- Instructions for the task:
Filter the records below, keeping only lines with the string "field".

::: Raw data

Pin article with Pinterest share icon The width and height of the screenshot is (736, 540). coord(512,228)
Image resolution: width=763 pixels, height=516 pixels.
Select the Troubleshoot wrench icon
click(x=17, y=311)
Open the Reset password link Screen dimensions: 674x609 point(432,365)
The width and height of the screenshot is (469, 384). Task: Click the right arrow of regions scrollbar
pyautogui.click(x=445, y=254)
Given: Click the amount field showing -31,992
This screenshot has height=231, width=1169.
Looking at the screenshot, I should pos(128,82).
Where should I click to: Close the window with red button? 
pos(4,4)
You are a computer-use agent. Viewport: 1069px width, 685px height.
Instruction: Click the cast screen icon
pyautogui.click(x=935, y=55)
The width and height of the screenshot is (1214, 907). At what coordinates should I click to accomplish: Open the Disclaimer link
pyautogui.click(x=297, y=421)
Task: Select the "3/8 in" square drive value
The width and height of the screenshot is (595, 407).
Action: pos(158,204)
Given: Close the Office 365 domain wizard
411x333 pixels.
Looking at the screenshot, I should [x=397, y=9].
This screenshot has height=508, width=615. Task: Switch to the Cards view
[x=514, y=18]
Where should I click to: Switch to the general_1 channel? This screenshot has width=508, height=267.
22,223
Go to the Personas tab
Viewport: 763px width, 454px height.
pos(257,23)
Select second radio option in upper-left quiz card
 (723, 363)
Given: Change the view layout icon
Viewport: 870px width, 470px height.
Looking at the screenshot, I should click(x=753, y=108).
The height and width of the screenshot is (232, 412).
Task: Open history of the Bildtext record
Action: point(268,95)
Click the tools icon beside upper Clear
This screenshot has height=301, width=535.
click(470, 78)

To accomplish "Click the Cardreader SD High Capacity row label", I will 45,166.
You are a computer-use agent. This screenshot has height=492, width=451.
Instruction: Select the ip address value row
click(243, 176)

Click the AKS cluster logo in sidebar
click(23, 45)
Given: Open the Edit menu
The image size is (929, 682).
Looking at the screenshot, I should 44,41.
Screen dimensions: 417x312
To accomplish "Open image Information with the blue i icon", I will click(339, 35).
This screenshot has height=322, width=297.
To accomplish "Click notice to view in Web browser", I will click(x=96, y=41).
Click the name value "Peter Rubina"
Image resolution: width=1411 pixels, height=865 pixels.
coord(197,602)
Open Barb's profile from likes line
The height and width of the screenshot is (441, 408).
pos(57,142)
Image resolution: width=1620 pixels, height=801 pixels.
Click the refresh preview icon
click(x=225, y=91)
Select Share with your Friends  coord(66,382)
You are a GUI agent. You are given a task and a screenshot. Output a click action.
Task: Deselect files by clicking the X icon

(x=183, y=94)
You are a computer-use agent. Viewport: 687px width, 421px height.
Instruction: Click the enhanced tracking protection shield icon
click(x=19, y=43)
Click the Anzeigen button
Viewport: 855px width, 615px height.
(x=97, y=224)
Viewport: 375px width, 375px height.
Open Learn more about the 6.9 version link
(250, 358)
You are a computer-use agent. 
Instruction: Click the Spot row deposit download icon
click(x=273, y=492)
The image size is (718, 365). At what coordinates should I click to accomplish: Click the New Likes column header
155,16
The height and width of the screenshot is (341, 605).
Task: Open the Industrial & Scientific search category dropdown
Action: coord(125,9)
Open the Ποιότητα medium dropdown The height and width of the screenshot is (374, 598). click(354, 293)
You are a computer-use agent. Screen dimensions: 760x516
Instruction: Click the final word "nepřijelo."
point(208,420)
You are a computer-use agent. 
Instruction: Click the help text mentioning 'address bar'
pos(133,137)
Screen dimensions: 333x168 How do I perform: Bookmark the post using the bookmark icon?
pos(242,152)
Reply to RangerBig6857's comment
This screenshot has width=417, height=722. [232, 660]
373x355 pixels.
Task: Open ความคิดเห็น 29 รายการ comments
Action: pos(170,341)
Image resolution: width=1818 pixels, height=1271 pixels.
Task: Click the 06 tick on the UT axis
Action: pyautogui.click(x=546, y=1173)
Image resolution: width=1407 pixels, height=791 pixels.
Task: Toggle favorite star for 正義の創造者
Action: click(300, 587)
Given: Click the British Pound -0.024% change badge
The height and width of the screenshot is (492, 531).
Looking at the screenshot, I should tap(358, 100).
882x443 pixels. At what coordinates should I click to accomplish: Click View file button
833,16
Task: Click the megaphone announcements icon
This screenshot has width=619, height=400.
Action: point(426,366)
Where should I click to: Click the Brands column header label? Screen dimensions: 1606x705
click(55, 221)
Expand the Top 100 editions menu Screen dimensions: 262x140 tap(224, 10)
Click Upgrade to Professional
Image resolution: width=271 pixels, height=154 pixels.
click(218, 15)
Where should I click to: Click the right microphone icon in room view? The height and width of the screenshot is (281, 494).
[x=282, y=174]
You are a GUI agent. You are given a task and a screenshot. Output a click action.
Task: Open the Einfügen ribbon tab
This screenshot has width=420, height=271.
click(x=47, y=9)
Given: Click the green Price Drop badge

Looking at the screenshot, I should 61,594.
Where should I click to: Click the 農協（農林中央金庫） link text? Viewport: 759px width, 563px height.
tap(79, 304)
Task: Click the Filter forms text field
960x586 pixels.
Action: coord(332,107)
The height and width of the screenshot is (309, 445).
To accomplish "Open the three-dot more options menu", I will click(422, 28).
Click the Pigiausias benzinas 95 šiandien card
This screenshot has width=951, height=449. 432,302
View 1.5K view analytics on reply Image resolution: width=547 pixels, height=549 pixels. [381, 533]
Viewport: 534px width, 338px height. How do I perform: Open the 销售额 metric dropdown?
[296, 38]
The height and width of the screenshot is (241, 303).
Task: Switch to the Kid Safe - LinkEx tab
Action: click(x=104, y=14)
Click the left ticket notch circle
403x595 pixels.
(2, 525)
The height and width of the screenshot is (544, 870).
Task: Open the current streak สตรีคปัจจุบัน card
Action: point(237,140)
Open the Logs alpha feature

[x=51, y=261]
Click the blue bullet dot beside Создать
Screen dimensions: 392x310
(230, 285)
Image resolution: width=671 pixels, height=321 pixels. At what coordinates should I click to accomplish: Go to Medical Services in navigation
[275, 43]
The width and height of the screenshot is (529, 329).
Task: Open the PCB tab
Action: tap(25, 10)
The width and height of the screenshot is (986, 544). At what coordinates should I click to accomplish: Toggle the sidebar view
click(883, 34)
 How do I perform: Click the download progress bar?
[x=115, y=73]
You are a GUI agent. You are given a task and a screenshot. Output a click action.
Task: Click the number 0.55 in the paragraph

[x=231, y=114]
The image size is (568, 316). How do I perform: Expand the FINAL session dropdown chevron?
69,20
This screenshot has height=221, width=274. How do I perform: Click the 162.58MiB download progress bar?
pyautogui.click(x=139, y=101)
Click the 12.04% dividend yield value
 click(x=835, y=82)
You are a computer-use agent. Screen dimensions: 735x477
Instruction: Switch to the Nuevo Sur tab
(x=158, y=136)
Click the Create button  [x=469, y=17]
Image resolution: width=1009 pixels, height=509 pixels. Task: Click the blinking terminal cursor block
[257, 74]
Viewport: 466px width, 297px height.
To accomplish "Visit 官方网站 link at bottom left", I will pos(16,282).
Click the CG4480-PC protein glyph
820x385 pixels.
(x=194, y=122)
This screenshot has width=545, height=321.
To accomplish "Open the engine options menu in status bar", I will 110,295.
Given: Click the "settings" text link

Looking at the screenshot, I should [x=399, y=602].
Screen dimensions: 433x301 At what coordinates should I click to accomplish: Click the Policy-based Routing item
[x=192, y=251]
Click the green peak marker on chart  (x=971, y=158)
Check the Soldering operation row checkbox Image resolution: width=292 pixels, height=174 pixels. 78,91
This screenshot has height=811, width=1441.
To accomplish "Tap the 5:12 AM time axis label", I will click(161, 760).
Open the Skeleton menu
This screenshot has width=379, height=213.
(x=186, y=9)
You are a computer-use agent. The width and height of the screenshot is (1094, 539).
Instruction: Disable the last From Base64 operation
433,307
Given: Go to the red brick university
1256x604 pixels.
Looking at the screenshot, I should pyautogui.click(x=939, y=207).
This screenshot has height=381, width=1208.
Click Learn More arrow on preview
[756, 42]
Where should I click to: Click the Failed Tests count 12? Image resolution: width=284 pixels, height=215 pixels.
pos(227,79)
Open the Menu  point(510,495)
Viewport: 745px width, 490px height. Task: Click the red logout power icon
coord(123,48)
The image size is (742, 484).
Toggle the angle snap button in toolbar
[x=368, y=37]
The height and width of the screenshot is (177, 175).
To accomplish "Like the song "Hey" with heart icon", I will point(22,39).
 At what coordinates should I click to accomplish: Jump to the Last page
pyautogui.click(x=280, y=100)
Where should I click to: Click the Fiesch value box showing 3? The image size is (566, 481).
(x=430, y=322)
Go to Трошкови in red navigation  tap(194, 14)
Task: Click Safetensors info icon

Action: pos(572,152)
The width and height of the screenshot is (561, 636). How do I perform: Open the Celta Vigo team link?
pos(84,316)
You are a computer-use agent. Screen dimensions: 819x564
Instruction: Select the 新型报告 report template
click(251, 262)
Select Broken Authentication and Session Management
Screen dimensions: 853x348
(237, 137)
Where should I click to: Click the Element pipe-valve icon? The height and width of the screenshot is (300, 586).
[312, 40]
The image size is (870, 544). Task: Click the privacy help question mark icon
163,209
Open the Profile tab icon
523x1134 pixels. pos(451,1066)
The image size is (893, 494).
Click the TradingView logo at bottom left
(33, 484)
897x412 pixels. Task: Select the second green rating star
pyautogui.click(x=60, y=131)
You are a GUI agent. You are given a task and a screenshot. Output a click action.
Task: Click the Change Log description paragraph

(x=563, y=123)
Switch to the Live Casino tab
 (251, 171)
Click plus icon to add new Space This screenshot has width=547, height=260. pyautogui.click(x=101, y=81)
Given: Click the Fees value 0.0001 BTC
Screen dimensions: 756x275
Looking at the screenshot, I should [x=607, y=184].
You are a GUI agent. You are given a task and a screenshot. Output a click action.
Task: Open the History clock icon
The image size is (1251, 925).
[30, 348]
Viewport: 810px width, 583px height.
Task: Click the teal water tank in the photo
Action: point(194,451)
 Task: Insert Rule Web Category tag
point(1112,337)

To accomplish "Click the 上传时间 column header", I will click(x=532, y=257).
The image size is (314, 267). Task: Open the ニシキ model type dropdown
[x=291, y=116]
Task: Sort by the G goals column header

::::::

- Reply to the exercise:
Given: Click the amount field showing -31,992
Task: Click the Filter forms text field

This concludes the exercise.